In 2014, Seattle won its last six games to claim the No. 1 seed in the NFC playoffs for the second consecutive season. This year, the Seahawks were 2-3 in December and went from being a potential No. 1 seed to making the playoffs as a wild-card.
From 2010 through 2014, Seattle was a good team that finished great, going 33-23 (.589) in regular-season games played in September through November and then 17-7 (.708) in regular-season games played after Dec. 1.
Now, Seattle is more like a great team for three months that winds up being merely good. From 2015 through this season, they’ve gone 35-19-1 (.645) the first three months of the season and 15-10 (.600) after that.
Injuries played a part in 2019. The Seahawks lost each of their top three running backs over the final month of play, its starting left tackle underwent knee surgery and there were injuries to starters like Jadeveon Clowney and Quandre Diggs.
But there’s something more going on here, too, which I think relates to the team’s willingness to play rookies, especially on defense. It used to be the Seahawks believed in getting young players on the field whether it was high draft picks like Earl Thomas and Bobby Wagner starting from Week 1 of their rookie season to having both K.J. Wright and Richard Sherman in the lineup by the midway point of their rookie seasons.
Those players made strides over the course of the season and by the time they reached December, they weren’t playing like rookies any more.
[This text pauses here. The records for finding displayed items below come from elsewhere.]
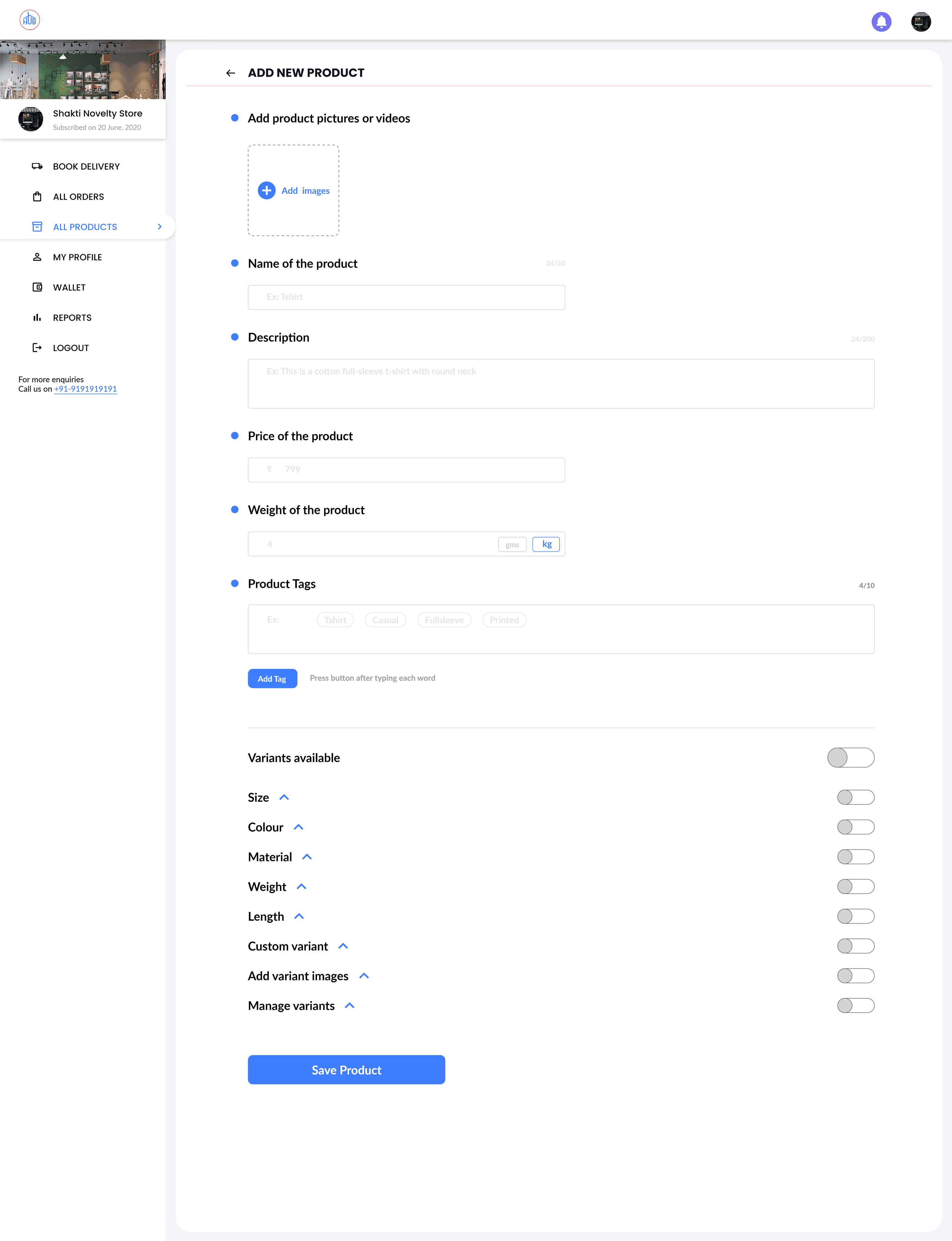Collapse the Colour section chevron
Image resolution: width=952 pixels, height=1241 pixels.
coord(299,827)
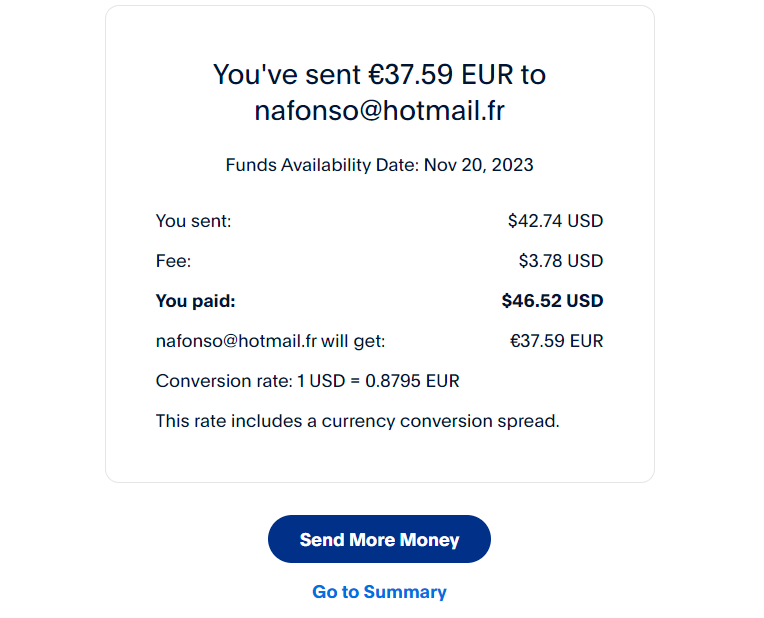Select the Nov 20, 2023 date text
The image size is (764, 618).
(479, 165)
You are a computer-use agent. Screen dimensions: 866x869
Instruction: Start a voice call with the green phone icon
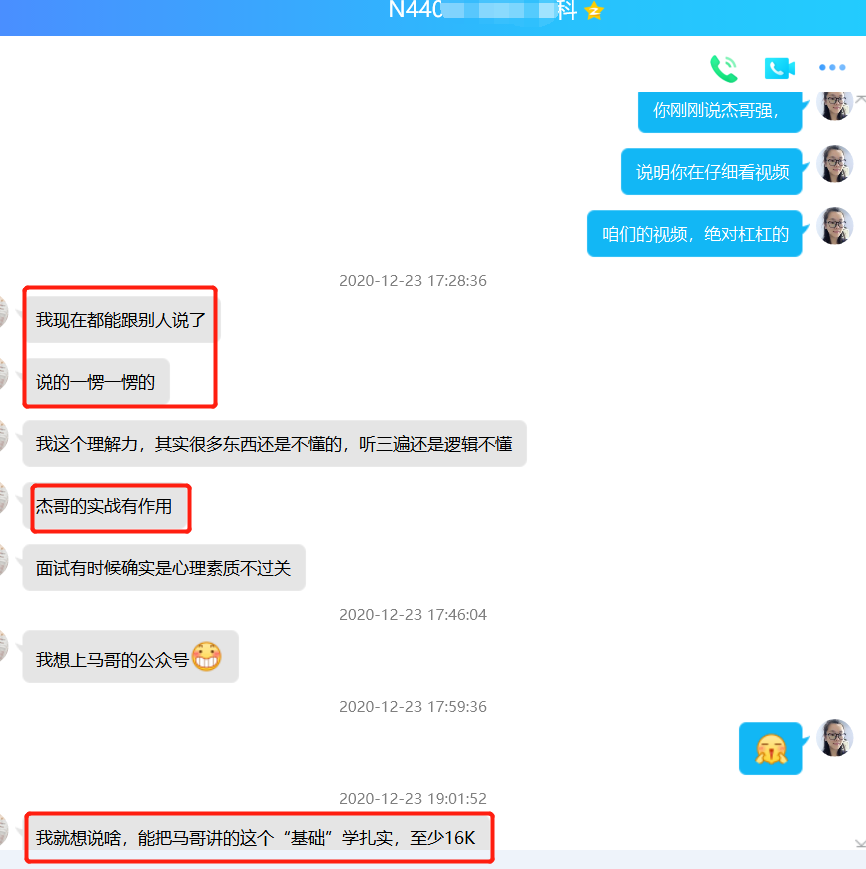point(723,68)
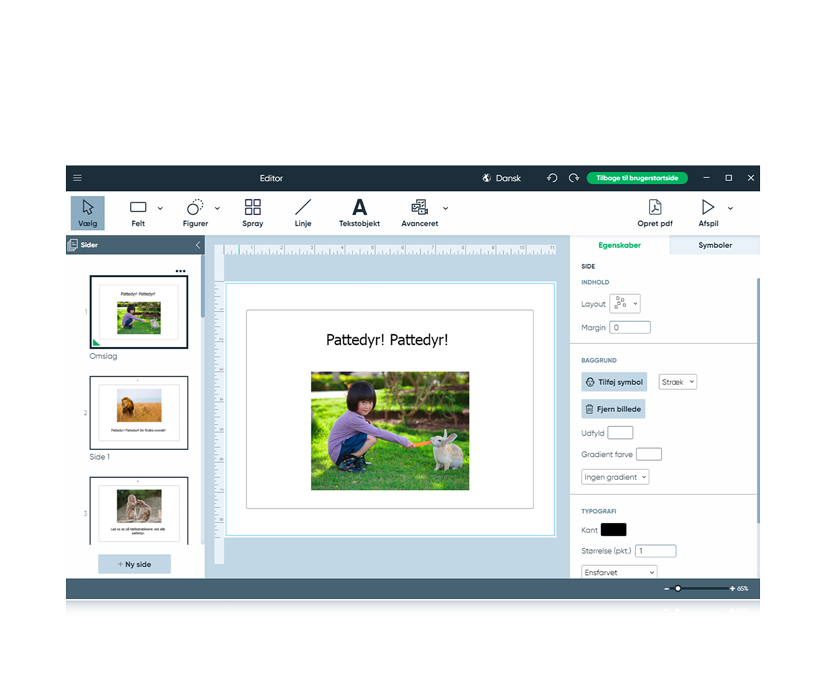The width and height of the screenshot is (825, 675).
Task: Expand the Ingen gradient dropdown
Action: 615,477
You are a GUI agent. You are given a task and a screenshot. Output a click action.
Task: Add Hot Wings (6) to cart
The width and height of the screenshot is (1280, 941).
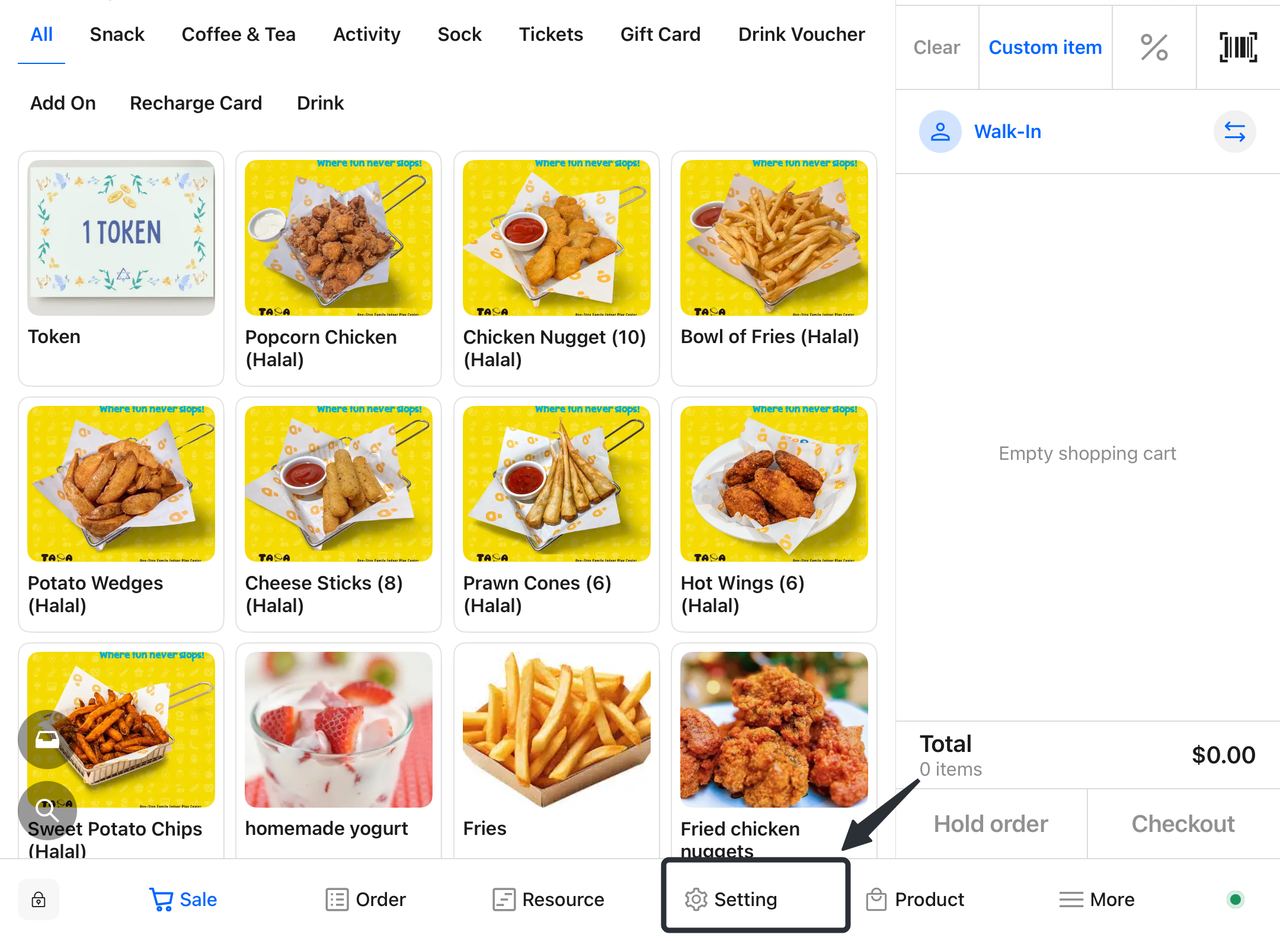pyautogui.click(x=774, y=513)
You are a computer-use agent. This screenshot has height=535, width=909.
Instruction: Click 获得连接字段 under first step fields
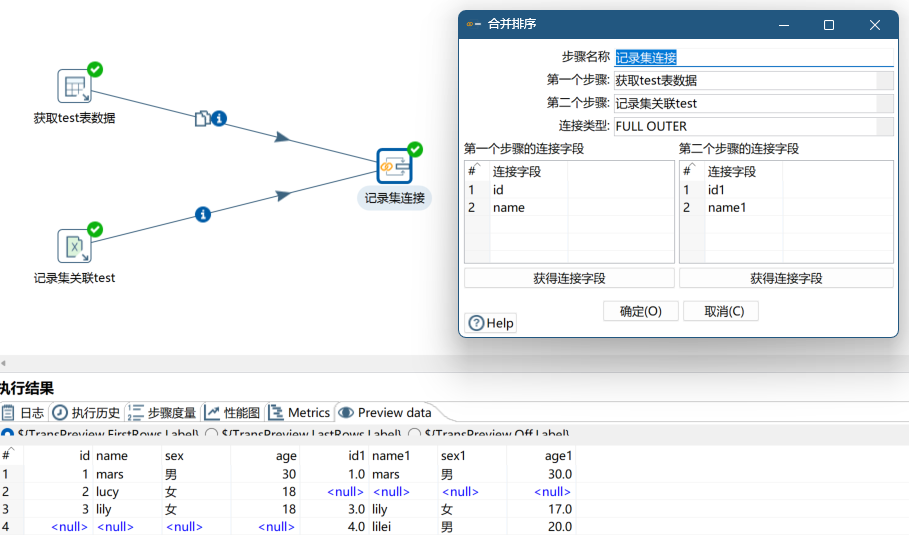pos(568,278)
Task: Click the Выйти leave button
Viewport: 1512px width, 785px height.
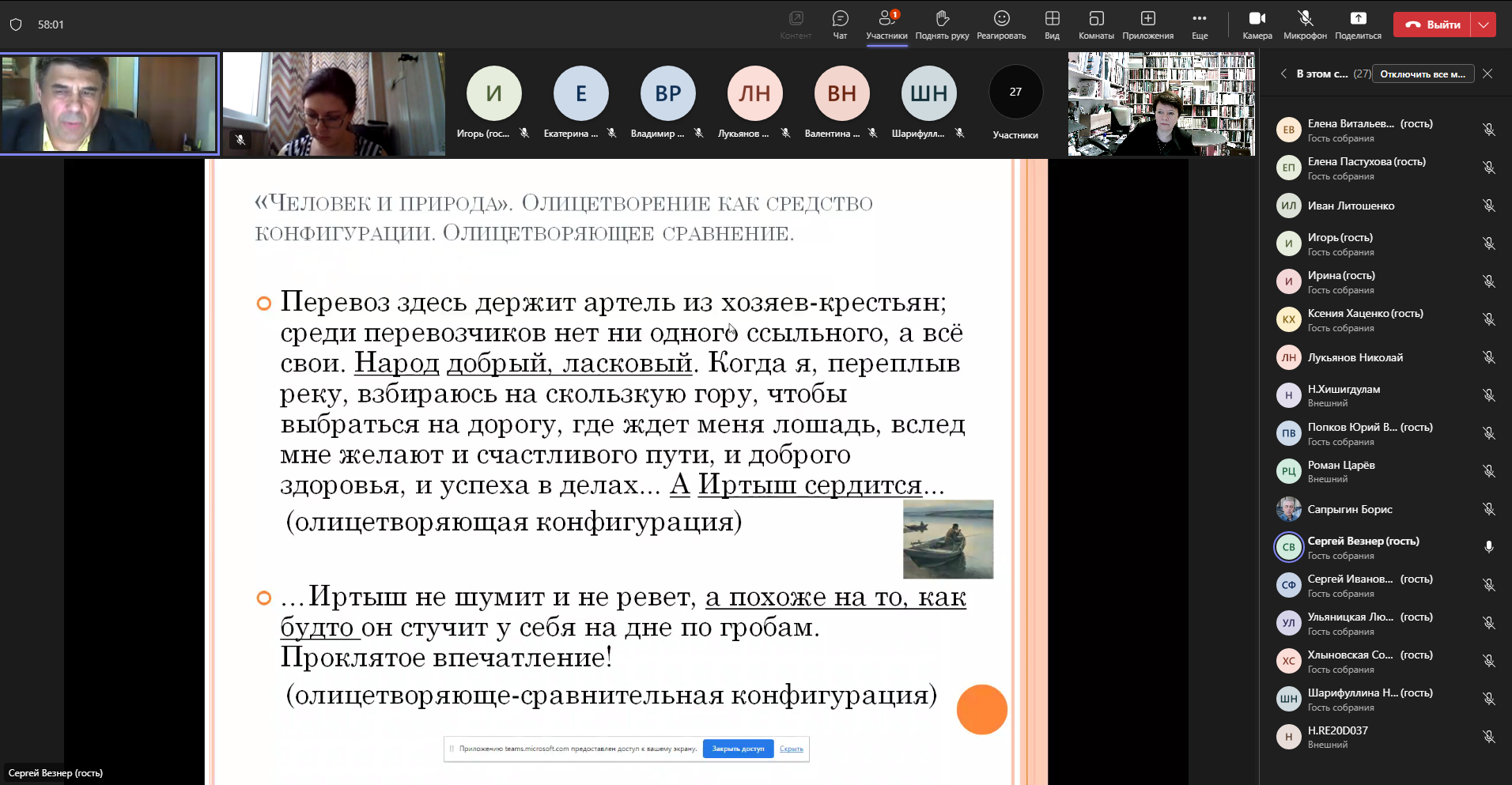Action: (x=1432, y=25)
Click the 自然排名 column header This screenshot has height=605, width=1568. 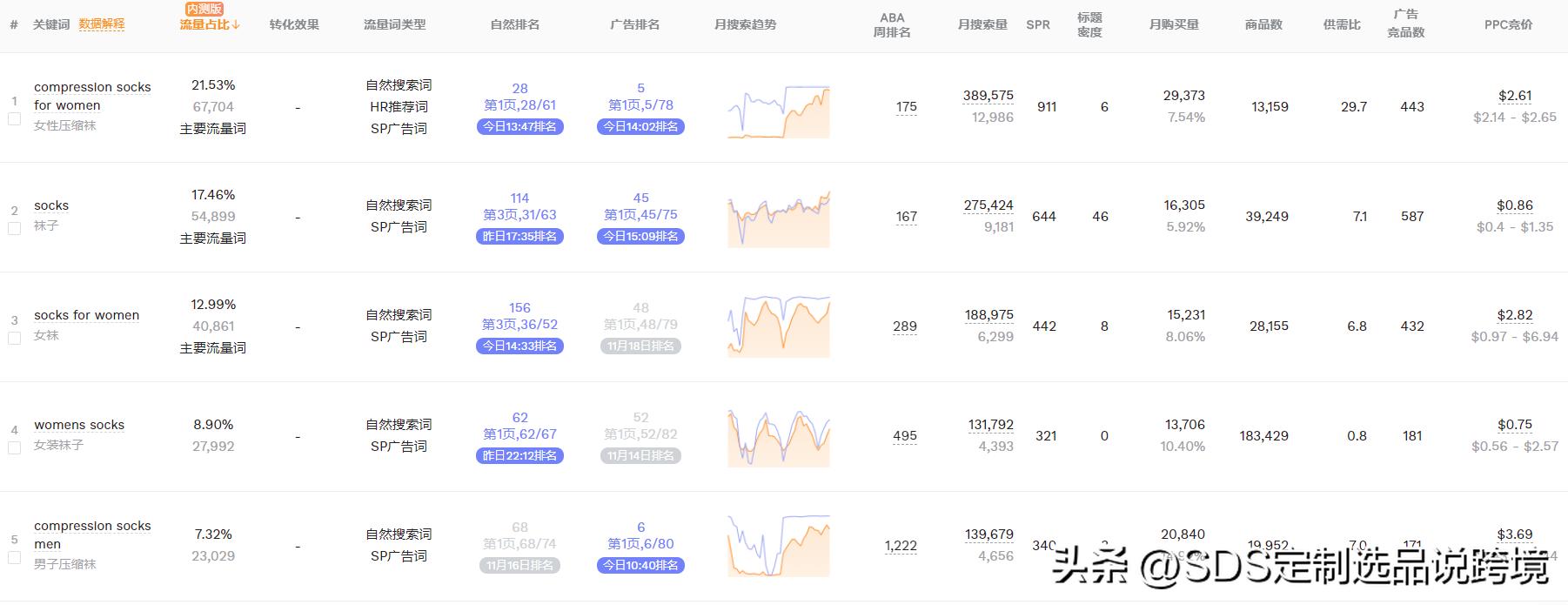point(515,24)
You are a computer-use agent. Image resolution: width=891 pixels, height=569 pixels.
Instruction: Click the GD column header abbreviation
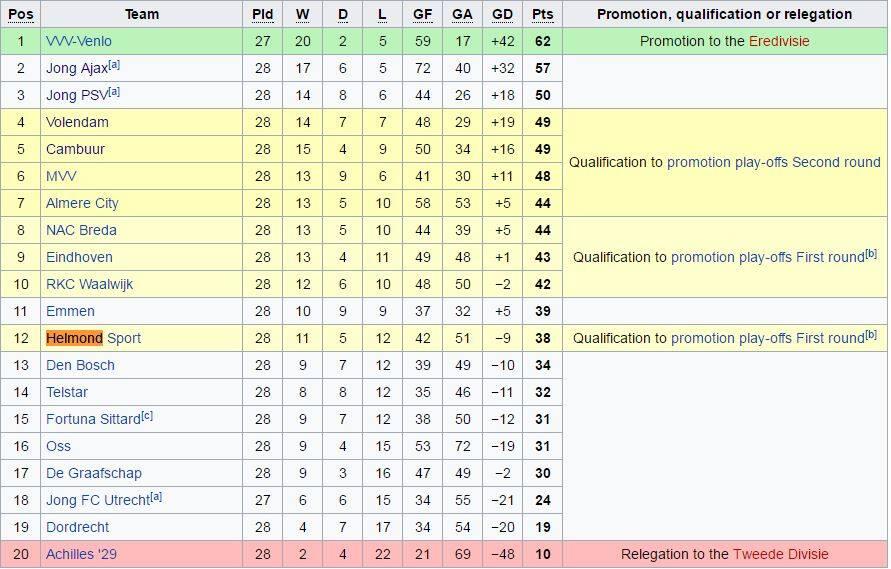502,14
Seattle’s defense hasn’t gotten the same impact from its younger players over the past five years. Some of that is because it was tougher for rookies to crack the lineup with all those veterans. Some of it may have been because the younger players haven’t arrived as ready to contribute.
But after a season in which Seattle’s defense reached a low point in Carroll’s tenure in Seattle, it’s time for the Seahawks to start looking to their younger players in the hopes that they can find a way to finish as strong as they’ve been starting.